I am solving some questions from MIT OCW introduction to probability and statistics (spring 2014) :- https://ocw.mit.edu/courses/mathematics/18-05-introduction-to-probability-and-statistics-spring-2014/exams/MIT18_05S14_Prac_Exam2.pdf
On page-3 question-14(a), there's this question:-
Question-14) Peter and Jerry disagree over whether 18.05 students prefer Bayesian or frequentist statistics. They decide to pick a random sample of 10 students from the class and get Shelby to ask each student which they prefer. They agree to start with a prior f(θ) ∼ beta(2, 2), where θ is the percent that prefer Bayesian.
Let $x_1$ be the number of people in the sample who prefer Bayesian statistics. What is the pmf of $x_1$?
I have two arguments to deduce the pmf of $x_1$ :-
$\bf Argument-1 $
Let Bin(n,p) denote binomial distribution with number of experiments=n and probability of success in each event=p.
There are 10 students in class.

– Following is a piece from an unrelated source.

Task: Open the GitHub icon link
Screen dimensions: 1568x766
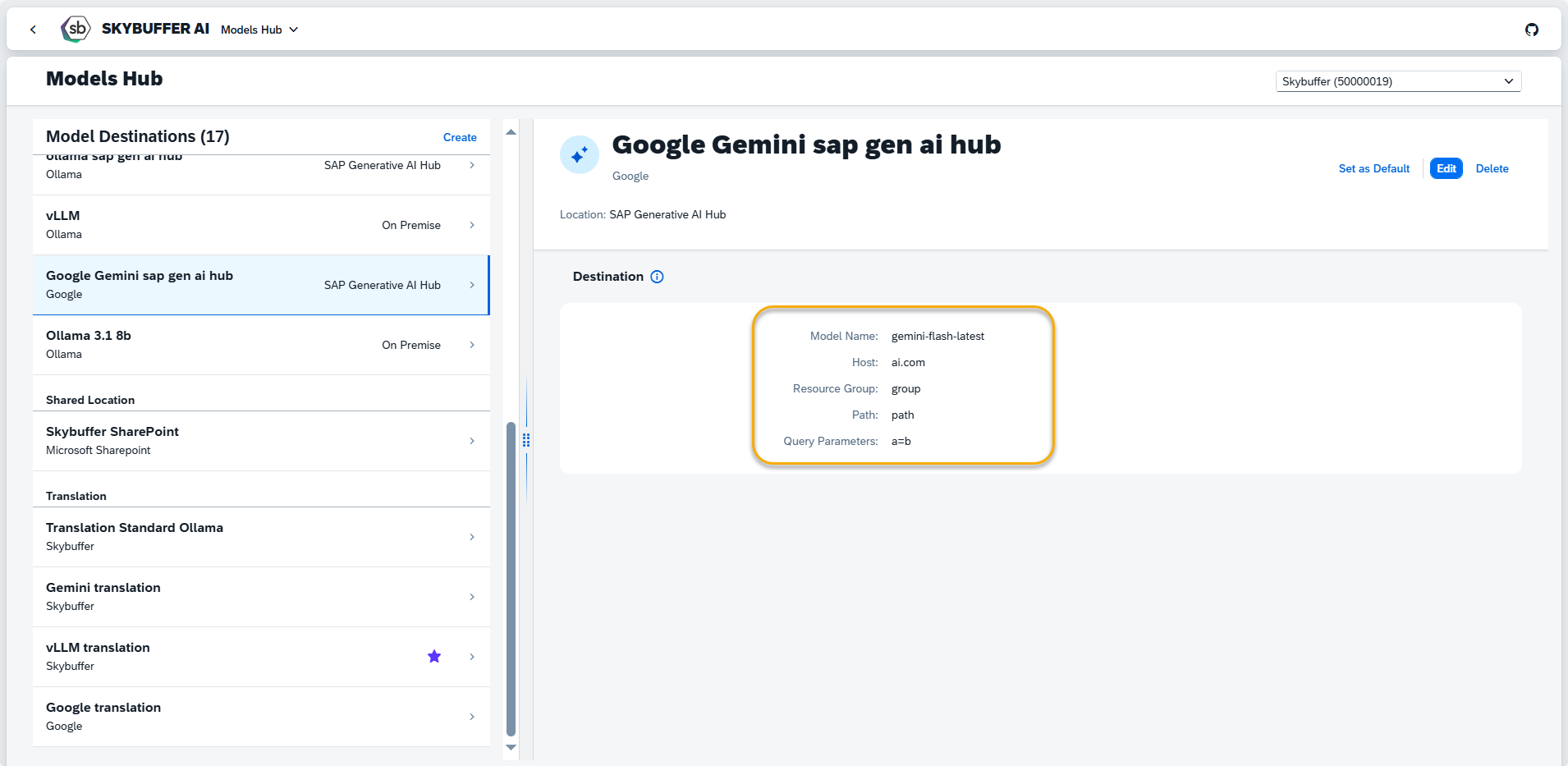Action: (x=1531, y=30)
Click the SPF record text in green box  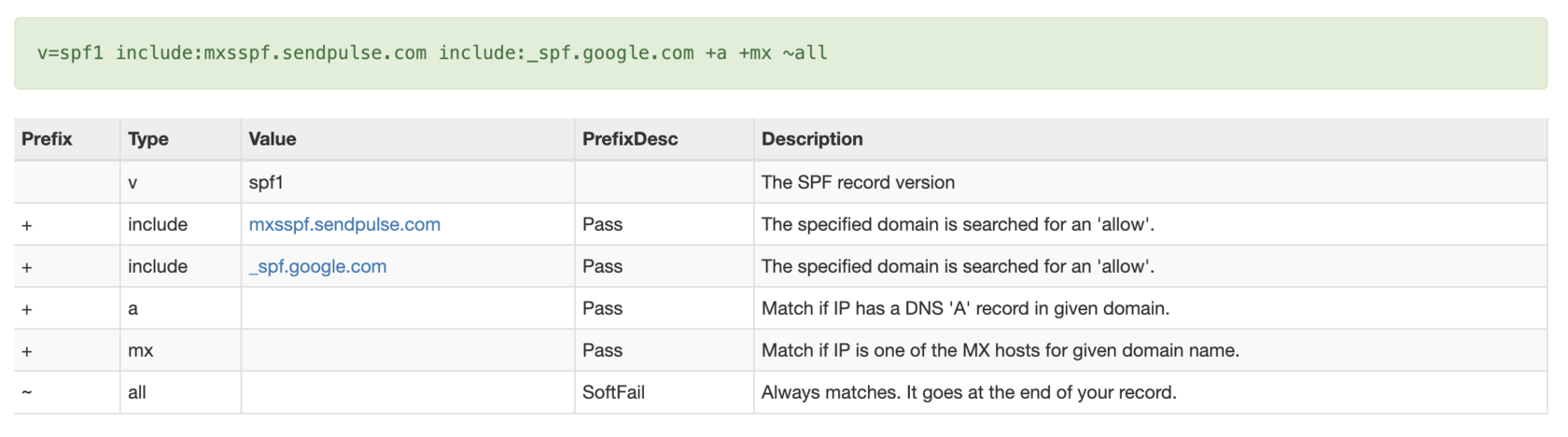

We ask each student whether they are frequentist or bayesian. Let being bayesian be success. Then Each event can result in either success or failure. So each event is bernoulli distribution. Hence $x_1$ follows binomial distribution with n=10. p is sampled from prior beta(2,2), hence distribution of p is beta(2,2)~f($\theta$).

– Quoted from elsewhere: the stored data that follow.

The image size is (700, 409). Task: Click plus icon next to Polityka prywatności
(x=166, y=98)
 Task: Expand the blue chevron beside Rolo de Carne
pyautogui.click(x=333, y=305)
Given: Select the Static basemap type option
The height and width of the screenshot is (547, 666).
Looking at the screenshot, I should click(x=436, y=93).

So, $x_1$ ~ Bin(10,$\theta$).
$\bf Argument-2$
Given that $\theta$ is "percent that prefers bayesian". So, $\frac{x_1 * 100}{10} = \theta$. So, $x_1=\frac{\theta}{10}$. $$Since, f(\theta)=Beta(2,2)=\frac{\Gamma(2+2)}{\Gamma(2)\Gamma(2)} \theta ^{2-1} (1-\theta)^{2-1}$$
Replacing $\theta$ with $\theta/10$, we get $$f(\theta/10)=\frac{\Gamma(2+2)}{\Gamma(2)\Gamma(2)} (\theta/10) ^{2-1} (1-\theta/10)^{2-1}$$.
Since, $theta/10$ is $x_1$, hence $x_1$ ~ Beta(2,2) $$ $$
Please tell me which argument is correct.
You immediately exclude Argument 2 as plausible because $x_1$, being the number of students in the sample of $10$, must be an integer in the set $\{0, 1, \ldots, 10\}$. That you could even say $x_1 \sim \operatorname{Beta}$ is a completely obvious mistake that no one should ever make. I did not even read any part of that argument except the conclusion and without even looking at your math, I am certain it is wrong.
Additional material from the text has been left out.